Task directions —
Which lines of the records contain "computer"? Collect every one of them.

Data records
_ _ _ _ _

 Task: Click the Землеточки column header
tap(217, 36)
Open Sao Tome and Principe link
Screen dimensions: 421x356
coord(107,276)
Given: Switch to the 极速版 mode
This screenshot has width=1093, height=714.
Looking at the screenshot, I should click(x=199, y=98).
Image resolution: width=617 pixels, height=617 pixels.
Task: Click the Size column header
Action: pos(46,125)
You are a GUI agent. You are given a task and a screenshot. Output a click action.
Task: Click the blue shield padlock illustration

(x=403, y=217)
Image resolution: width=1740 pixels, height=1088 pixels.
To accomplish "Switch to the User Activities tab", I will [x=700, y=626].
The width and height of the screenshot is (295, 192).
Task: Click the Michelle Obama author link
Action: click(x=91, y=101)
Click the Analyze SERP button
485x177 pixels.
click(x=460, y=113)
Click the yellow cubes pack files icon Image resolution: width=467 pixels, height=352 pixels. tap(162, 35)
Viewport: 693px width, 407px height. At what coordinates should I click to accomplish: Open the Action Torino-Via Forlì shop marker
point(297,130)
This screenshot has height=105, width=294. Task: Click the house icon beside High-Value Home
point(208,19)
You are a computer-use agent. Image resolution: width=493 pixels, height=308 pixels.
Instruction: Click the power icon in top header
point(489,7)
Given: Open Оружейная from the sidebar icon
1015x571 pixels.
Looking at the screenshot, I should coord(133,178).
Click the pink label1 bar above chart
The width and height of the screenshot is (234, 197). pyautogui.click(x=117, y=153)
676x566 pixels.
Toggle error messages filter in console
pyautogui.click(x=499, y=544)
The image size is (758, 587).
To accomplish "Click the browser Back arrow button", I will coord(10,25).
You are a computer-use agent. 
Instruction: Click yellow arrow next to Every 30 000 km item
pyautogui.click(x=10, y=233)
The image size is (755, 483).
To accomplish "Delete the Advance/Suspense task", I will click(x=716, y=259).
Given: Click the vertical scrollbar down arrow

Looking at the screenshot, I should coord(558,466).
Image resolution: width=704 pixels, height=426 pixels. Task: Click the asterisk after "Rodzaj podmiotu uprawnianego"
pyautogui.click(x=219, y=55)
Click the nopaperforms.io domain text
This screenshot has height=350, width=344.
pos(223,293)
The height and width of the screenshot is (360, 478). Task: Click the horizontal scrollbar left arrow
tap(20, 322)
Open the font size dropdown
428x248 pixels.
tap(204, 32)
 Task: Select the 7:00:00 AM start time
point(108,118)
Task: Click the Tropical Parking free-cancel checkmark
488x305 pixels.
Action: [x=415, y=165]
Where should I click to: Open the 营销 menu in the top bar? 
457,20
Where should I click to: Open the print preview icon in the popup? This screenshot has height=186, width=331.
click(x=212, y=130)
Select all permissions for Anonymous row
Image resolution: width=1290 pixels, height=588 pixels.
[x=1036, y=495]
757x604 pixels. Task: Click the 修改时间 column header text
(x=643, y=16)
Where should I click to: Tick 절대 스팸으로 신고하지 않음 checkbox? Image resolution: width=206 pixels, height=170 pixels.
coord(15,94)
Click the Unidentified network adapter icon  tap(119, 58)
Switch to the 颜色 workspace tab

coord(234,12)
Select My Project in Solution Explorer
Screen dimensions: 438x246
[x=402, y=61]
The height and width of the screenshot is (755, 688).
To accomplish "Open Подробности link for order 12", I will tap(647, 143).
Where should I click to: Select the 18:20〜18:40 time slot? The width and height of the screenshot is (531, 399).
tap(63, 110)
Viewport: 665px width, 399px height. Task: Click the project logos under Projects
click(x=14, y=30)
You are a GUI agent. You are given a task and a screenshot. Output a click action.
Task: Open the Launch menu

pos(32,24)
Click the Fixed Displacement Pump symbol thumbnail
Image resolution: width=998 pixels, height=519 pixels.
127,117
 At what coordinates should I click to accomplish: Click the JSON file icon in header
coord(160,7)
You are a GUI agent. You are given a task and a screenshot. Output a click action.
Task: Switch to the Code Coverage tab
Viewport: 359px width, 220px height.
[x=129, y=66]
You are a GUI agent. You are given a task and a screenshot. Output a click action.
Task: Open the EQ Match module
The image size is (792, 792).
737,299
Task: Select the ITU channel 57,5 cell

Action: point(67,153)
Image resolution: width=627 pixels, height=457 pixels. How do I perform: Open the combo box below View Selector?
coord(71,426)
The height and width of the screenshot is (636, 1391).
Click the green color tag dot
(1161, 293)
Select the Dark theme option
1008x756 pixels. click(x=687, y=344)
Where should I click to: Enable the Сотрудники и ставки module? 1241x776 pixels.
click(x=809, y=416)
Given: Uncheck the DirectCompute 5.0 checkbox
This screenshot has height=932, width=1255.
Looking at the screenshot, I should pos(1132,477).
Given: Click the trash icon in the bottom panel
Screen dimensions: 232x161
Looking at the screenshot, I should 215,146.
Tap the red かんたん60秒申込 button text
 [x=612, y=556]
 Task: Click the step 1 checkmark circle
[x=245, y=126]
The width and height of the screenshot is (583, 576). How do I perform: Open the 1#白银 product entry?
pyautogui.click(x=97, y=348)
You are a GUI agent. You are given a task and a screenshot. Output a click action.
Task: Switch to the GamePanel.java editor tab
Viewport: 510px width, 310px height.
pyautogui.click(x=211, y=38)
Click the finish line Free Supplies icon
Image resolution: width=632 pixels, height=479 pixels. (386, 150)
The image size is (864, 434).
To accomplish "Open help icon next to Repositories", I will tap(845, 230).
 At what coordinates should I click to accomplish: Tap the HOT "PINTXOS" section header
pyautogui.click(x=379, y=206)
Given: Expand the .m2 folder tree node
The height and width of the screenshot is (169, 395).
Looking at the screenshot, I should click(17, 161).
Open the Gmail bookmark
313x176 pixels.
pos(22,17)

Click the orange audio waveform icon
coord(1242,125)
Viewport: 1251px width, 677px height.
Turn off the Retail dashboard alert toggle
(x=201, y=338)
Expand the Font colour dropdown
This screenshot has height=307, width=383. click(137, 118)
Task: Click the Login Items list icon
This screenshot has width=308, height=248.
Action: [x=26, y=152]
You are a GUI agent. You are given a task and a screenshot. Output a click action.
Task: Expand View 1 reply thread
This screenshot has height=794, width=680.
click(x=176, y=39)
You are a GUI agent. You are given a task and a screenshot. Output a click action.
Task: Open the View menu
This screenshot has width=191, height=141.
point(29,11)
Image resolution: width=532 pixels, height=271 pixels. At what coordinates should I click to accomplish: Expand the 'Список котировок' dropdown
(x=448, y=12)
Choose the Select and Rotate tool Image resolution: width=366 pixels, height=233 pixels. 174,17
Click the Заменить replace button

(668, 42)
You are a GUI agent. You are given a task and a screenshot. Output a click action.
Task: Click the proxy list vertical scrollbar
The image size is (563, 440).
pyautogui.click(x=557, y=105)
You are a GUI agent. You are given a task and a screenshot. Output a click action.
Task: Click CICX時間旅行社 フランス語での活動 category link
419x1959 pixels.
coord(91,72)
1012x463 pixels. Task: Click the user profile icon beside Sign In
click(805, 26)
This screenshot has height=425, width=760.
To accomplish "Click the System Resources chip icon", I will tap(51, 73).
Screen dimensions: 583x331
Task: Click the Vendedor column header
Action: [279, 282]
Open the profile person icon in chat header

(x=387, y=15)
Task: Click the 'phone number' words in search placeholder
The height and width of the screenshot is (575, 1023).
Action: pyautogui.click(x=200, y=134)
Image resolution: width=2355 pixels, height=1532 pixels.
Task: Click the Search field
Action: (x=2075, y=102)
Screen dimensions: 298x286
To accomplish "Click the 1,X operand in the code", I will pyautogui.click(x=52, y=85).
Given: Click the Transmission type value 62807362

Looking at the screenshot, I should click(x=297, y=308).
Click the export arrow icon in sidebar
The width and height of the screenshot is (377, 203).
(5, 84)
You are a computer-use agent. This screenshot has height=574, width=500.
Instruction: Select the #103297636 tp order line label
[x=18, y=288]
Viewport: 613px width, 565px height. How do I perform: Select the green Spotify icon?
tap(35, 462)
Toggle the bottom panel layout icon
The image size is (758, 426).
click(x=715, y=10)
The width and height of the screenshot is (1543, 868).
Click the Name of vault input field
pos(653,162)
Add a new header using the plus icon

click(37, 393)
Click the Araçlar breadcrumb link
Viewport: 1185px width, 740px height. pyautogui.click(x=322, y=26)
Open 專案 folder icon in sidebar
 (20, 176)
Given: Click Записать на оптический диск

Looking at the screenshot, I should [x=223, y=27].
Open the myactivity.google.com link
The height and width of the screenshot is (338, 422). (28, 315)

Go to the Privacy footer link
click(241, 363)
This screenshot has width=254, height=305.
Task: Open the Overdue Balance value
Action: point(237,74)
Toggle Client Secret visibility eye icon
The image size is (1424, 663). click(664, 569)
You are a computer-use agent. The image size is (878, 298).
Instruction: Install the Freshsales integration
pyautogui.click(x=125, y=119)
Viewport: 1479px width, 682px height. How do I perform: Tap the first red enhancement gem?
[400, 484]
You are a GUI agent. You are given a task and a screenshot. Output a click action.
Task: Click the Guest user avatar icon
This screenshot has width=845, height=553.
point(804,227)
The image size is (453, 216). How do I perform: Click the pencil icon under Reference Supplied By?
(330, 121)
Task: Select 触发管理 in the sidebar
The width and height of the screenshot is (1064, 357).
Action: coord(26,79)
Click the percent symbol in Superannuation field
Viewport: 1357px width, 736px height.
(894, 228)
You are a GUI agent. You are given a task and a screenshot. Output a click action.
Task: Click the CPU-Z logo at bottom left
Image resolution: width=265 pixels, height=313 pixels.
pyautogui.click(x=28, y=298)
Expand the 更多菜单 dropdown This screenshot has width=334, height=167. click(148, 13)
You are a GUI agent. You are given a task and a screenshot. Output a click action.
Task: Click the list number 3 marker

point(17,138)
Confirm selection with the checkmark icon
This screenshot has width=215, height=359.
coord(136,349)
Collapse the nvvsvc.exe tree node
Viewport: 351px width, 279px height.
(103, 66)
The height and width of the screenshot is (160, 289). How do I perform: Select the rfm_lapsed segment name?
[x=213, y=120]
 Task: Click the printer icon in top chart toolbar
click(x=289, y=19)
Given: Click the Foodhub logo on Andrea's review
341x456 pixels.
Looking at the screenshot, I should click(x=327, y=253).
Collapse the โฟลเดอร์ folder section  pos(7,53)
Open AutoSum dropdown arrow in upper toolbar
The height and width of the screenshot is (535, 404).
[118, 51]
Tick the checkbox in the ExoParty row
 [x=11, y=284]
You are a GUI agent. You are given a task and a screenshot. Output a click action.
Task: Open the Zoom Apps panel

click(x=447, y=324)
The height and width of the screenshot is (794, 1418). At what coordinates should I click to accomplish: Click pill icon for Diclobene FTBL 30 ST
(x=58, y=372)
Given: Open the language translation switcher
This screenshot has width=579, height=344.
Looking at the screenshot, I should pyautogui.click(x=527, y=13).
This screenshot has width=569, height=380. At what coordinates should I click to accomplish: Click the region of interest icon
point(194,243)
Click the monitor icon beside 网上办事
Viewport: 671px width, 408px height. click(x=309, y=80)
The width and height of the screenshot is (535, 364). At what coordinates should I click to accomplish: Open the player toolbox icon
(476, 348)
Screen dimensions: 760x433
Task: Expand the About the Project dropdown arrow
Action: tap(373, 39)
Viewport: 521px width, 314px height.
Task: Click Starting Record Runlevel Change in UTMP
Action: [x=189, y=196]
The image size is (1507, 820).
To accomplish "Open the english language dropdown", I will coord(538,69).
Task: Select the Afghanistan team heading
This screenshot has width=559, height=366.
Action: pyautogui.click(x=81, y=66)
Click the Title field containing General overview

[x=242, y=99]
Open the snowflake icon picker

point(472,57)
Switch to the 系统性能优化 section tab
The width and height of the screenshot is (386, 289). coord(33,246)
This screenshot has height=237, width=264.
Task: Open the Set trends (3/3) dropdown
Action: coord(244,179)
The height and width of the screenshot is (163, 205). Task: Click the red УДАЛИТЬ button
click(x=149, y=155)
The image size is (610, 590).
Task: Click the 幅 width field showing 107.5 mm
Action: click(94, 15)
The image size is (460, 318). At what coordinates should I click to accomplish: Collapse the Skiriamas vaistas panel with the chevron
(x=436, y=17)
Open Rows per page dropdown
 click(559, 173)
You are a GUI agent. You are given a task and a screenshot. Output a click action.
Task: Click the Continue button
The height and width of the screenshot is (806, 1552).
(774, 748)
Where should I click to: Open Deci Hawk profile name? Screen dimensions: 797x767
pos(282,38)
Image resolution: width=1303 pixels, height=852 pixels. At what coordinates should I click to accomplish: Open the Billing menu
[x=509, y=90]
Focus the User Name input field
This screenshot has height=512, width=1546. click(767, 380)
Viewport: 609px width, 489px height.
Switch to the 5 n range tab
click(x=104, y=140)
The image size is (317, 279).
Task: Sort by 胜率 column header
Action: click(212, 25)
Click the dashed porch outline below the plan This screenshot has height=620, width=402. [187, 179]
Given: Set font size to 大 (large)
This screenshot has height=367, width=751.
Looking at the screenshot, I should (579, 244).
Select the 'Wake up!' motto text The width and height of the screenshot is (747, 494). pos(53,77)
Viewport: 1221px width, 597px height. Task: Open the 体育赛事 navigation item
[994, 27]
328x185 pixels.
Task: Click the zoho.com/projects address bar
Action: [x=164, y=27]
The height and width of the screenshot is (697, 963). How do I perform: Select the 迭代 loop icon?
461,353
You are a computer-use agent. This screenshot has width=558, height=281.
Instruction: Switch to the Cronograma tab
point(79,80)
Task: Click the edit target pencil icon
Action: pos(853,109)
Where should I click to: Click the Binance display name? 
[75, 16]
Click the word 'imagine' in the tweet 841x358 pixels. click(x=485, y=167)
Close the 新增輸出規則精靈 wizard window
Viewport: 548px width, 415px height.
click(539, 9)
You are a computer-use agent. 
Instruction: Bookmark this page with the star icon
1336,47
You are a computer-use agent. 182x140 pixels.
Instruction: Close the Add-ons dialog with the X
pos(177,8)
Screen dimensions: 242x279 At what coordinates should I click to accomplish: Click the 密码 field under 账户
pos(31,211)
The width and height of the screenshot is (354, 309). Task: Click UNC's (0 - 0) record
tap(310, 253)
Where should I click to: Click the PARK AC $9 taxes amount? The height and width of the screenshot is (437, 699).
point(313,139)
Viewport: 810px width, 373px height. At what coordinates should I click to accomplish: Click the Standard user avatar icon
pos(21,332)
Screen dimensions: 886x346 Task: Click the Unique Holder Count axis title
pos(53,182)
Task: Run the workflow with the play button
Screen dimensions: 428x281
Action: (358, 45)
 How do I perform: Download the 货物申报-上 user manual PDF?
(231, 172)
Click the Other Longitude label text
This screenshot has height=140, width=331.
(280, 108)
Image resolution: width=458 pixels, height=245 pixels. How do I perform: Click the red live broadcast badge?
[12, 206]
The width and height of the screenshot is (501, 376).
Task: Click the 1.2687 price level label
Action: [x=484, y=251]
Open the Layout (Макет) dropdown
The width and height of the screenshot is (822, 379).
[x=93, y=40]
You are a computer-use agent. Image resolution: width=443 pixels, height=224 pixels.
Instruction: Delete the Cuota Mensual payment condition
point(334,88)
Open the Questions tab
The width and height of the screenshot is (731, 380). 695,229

_ _ _ _ _

Result for this exercise —
You are a computer-use agent. Image resolution: width=493 pixels, height=308 pixels.
You are a computer-use agent. 
You are a computer-use agent. This screenshot has height=574, width=500.
You are a computer-use agent. The image size is (878, 298).
You are a computer-use agent. This screenshot has width=558, height=281.
You are a computer-use agent. 
You are a computer-use agent. 182x140 pixels.
You are a computer-use agent. Image resolution: width=443 pixels, height=224 pixels.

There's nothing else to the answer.